#### Kutipan dokumen ####

Uji Materi Otsus Jilid 2 di MK

Pada Jum’at (16/7/2021) DPR RI dalam Rapat Paripurna DPR ke-23 Masa Persidangan V Tahun Sidang 2020-2021 mensahkan Rancangan Undang-Undang Nomor 2 Tahun 2021 tentang Otonomi Khusus Papua menjadi UU.

Usai disahkan DPR RI, Presiden Joko Widodo pada Senin (19/7/2021) langsung mengumumkan bahwa UU Nomor 2 tahun 2021
tentang Otonomi Khusus Papua telah berlaku mulai 20 Juni 2021.

Namun usai pengumuman banyak masyarakat Papua termasuk Majelis Rakyat Papua (MRP) yang tidak menyetujuinya. Untuk itulah bertepatan dengan Hari Anti Penghilangan Paksa Internasional yang berlangsung pada Senin (30/8/2021). MRP melalui kuasa hukumnya Saor Siagian, S.H., M.H.,Imam Hidayat, S.H., M.H., Ir. Esterina D. Ruru, Dr. S. Roy Rening, S.H., M.H., Rita Serena Kolibonso, S.H.,LL.M, Lamria Siagian, S.H., M.H., Ecoline Situmorang, S.H., M.H., Alvon Kurnia Palma, S.H., M.H., Haris Azhar, S.H., M.A. dan Muniar Sitanggang mengajukan gugatan ke Mahkamah Konstitusi.

“Pendaftaran permohonan pengujian ini kami lakukan karena dalam muatan pasal UU tersebut terdapat pasal-pasal yang merugikan hak-hak konstitusional Orang Asli Papua (OAP) yang dalam hal ini diwakili oleh Principal (MRP),” jelas Saor Siagian dalam siaran persnya pada Selasa (31/8/2021).

Revisi UU Otsus ini merupakan revisi terbatas sebagimana surat presiden pada tanggal 20 Desember kepada DPR. Hal tersebut diperkuat lagi sebagaimana dalam Naskah Akademik (NA) RUU Otsus 2021. Dalam NA tersebut, ditemukan adanya revisi norma yang terdapat dalam Pasal 1, mengatur tentang ketentuan umum; Pasal 34, mengatur tentang Dana Otsus; dan pasal 76 mengatur
tentang pemekaran daerah/provinsi.

Ironisnya, dalam UU 2/2021 ini ditemukan adanya penghapusan norma dan pembuatan norma baru yang sama sekali tidak memiliki landasan konseptual/ teoritik dalam naskah akademik. Padahal seharusnya tujuan NA dibuat agar peraturan perundang-
undangan sebagai landasan ilmiah bagi penyusunan rancangan peraturan perundang – undangan yang akan memberikan arah dan menetapkan ruang lingkup bagi penyusunan peraturan perundang-undangan.

Adapun sejumlah pasal yang diajukan gugatan dalam permohonan pengujian materiil ini adalah Pasal 6 dan Pasal 6A tentang pengangkatan anggota DPRP dan DPRK; Pasal 28 ayat (1) dan ayat (2) tentang penghapusan partai politik lokal; pasal 38 ayat (2) tentang norma diskriminasi yang memberikan perlindungan kepastian hukum hanya kepada pengusaha di Papua; Pasal 59 ayat (3)

#### Bahan studi ####

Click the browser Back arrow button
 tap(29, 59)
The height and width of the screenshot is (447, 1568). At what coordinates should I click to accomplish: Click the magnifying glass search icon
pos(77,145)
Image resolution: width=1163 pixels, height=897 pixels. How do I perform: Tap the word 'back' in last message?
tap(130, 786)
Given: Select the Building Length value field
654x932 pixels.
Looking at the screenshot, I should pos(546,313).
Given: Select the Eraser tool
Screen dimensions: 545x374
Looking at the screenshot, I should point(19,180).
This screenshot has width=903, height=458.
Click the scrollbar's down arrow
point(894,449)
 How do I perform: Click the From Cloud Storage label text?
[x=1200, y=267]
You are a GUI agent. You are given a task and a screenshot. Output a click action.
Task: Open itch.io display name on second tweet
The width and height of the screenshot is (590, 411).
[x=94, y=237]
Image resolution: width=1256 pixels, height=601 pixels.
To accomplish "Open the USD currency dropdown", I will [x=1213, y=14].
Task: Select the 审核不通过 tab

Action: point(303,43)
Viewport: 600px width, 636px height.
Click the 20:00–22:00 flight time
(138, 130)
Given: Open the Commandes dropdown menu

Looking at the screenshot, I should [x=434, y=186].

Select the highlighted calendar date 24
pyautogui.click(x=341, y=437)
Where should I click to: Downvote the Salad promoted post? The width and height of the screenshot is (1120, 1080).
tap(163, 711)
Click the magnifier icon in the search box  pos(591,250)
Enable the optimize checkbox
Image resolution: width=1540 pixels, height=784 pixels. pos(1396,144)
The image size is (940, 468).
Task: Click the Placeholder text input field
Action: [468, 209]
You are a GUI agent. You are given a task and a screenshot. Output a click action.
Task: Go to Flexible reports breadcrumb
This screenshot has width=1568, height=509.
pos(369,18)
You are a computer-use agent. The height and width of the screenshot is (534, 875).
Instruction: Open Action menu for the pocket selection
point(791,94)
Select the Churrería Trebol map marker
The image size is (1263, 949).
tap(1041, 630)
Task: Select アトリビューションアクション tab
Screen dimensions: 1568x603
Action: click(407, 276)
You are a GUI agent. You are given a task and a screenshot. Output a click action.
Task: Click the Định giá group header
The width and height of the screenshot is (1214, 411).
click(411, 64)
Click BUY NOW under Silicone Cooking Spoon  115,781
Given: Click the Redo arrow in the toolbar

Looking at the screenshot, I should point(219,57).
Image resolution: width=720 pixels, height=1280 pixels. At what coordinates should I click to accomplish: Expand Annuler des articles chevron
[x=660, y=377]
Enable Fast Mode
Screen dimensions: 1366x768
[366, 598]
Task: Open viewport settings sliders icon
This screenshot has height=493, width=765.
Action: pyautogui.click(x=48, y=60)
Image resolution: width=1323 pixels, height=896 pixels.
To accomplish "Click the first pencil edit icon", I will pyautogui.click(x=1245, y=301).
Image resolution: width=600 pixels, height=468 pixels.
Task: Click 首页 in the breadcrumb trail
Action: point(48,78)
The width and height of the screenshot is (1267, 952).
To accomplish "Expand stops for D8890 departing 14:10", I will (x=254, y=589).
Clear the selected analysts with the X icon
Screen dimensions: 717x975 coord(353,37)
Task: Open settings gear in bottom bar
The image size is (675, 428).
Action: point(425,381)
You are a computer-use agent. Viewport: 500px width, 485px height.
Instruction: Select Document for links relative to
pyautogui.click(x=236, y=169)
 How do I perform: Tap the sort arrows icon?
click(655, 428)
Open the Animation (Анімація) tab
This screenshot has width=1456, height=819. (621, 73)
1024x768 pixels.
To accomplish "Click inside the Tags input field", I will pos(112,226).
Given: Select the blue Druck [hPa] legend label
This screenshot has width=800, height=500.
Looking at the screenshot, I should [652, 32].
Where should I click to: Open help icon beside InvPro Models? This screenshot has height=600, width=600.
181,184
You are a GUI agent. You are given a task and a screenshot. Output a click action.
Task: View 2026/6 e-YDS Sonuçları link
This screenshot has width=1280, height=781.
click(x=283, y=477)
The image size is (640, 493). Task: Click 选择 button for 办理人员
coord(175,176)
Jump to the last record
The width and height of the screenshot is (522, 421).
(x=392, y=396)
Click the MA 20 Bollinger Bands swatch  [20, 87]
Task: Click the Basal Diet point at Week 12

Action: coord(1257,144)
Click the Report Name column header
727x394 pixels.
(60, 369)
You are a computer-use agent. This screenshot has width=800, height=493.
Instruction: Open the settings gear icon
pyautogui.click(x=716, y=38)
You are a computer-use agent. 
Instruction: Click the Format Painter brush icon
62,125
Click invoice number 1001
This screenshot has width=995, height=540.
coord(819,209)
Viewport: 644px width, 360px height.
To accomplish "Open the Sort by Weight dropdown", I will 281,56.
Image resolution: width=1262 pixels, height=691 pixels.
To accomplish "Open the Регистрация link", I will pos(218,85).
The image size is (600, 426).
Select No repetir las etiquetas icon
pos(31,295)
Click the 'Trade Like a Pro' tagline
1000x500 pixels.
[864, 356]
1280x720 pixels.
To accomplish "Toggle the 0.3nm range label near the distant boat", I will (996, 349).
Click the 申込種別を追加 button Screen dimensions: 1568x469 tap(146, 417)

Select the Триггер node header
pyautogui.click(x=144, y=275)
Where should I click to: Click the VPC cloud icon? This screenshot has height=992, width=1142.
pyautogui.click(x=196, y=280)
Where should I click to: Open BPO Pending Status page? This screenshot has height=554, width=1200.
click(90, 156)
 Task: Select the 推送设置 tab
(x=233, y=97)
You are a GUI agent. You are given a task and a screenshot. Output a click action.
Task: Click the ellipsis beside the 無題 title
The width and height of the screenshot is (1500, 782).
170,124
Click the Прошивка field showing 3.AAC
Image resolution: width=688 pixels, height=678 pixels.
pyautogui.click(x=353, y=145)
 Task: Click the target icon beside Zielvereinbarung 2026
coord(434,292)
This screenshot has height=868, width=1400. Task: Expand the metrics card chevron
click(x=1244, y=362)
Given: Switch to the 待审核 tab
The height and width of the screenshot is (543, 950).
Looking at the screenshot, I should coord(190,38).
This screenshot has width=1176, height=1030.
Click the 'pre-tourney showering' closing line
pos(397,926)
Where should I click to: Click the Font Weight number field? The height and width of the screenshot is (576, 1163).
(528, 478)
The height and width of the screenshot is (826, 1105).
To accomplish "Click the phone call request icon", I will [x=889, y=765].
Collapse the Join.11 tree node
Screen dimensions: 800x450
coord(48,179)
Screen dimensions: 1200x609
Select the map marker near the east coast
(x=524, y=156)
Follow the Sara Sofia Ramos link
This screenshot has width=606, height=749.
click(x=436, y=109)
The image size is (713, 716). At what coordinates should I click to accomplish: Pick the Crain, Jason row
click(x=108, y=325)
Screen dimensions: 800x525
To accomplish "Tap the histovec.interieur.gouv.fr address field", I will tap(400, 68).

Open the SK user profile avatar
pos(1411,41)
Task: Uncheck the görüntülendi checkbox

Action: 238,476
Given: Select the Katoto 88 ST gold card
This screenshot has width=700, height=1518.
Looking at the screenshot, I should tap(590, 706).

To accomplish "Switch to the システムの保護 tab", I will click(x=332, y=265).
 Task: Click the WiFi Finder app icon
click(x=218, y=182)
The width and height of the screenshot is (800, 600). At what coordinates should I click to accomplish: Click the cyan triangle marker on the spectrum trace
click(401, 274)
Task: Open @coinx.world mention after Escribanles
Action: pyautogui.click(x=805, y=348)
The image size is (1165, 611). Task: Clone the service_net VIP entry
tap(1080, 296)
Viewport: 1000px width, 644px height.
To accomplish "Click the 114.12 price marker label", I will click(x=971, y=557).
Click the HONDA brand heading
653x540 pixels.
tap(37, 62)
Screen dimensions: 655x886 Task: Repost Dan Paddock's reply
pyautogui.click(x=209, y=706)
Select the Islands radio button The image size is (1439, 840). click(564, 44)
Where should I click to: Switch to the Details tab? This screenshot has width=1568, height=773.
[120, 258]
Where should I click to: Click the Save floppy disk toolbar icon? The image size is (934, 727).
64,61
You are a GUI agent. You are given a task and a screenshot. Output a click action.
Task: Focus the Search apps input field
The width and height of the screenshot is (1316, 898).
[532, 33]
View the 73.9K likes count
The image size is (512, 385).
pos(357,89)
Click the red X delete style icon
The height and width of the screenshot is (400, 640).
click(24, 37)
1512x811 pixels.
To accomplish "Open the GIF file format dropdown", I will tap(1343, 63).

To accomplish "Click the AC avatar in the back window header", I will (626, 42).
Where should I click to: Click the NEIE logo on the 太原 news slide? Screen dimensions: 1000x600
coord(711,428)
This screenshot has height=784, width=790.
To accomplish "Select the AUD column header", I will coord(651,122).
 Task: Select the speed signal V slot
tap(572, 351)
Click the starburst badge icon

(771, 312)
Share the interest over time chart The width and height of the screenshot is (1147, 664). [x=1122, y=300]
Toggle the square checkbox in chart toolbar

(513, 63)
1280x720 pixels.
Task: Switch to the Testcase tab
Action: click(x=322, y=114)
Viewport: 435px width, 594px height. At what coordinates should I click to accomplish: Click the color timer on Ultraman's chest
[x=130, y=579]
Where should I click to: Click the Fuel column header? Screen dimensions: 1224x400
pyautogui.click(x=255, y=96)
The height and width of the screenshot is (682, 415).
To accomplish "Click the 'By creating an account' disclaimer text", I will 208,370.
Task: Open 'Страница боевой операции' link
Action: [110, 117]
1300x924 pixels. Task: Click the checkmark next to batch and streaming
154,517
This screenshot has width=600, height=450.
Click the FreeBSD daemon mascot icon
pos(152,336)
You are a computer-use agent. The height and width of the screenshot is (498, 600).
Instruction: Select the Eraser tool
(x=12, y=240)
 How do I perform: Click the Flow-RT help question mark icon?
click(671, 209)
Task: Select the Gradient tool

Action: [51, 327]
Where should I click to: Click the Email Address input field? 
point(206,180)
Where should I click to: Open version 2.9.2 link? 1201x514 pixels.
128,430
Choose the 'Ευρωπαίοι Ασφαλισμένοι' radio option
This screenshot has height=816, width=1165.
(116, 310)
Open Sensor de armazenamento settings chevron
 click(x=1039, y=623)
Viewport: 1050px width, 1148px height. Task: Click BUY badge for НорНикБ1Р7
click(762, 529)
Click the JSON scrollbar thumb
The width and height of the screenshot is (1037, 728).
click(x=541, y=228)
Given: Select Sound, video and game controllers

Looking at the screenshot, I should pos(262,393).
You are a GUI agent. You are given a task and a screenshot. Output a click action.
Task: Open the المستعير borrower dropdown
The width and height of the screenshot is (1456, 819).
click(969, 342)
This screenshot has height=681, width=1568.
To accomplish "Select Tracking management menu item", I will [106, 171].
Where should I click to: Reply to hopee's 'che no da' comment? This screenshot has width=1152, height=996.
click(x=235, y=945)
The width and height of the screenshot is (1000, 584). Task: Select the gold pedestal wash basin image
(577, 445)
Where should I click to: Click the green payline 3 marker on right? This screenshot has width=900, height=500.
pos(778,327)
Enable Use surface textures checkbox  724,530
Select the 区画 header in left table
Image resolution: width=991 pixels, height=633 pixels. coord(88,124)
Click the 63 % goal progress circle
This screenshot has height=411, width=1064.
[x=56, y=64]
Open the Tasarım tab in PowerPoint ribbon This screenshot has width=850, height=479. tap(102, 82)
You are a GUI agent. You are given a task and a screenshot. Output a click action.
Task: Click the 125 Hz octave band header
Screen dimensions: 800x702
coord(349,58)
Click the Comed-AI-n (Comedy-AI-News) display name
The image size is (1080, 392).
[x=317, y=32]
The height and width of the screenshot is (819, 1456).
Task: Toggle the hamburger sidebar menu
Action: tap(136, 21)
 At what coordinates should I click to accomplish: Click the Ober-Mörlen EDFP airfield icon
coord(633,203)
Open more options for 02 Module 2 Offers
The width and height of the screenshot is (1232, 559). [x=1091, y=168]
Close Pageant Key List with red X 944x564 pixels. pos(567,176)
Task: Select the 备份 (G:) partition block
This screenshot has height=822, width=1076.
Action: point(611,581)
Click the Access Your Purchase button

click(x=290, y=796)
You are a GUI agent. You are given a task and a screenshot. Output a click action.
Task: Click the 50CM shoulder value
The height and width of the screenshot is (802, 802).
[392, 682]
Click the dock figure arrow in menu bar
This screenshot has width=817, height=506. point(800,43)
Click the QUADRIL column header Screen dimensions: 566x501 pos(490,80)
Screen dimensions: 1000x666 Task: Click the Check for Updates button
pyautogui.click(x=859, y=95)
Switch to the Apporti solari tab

####

__Tugas 1__: Menurut kutipan dokumen tentang uji materi UU Otsus, pasal-pasal mana saja yang normanya direvisi berdasarkan Naskah Akademik RUU Otsus 2021?
__Tugas 2__: Teruskan kutipan dokumen tentang uji materi UU Otsus mulai dari bagian terakhirnya.

__Jawaban yang diharapkan 1__: Pasal 1 tentang ketentuan umum, Pasal 34 tentang Dana Otsus, dan Pasal 76 tentang pemekaran daerah/provinsi.

__Jawaban yang diharapkan 2__:
tentang pelayanan kesehatan dengan frasa “beban masyarakat serendah-rendahnya”; Pasal 68A berkenaan dengan Pembentukan Badan Khusus yang dipimpin oleh Wapres dan berkedudukan di Papua; Pasal 76 tentang pemekaran daerah tanpa melibatkan MRP, DPRP dan Gubernur; dan Pasal 77 UU 21/2001 tentang Perubahan usulan perubahan UU Otsus melalui MRP dan DPR.

“Kami berpandangan, bahwa pasal-pasal tersebut telah nyata-nyata bertentangan dengan Pancasila dan UUD NRI 1945 dan oleh karena itu, kami memohon kepada Mahkamah agar pasal-pasal tersebut dinyatakan tidak mempunyai kekuatan hukum yang
mengikat,” jelas Saor.

Pengujian permohonan ini diajukan oleh MRP sebagai pengingat bagi bangsa ini atas kekhususan Papua sebagaimana Tap MPR
No. 1V/MPR/1999 GBHN 1999-2004, TAP MPR No. IV/MPR/2000 tentang Rekomendasi Kebijakan dalam Penyelenggaraan Otonomi Daerah; Ketetapan Majelis Permusyawaratan Rakyat Republik Indonesia Nomor V/MPR/2000 tentang Pemantapan Persatuan dan Kesatuan Nasional dan UU No. 21/2001 tentang Otsus Papua. UU Otsus Papua merupakan bagian dari komitmen kebangsaan
pasca reformasi sebagai upaya bangsa Indonesia menyelesaikan konflik yang telah merugikan Orang Asli Papua (OAP) selama puluhan tahun lamanya yang tidak dapat dikonversikan dalam bentuk apa pun.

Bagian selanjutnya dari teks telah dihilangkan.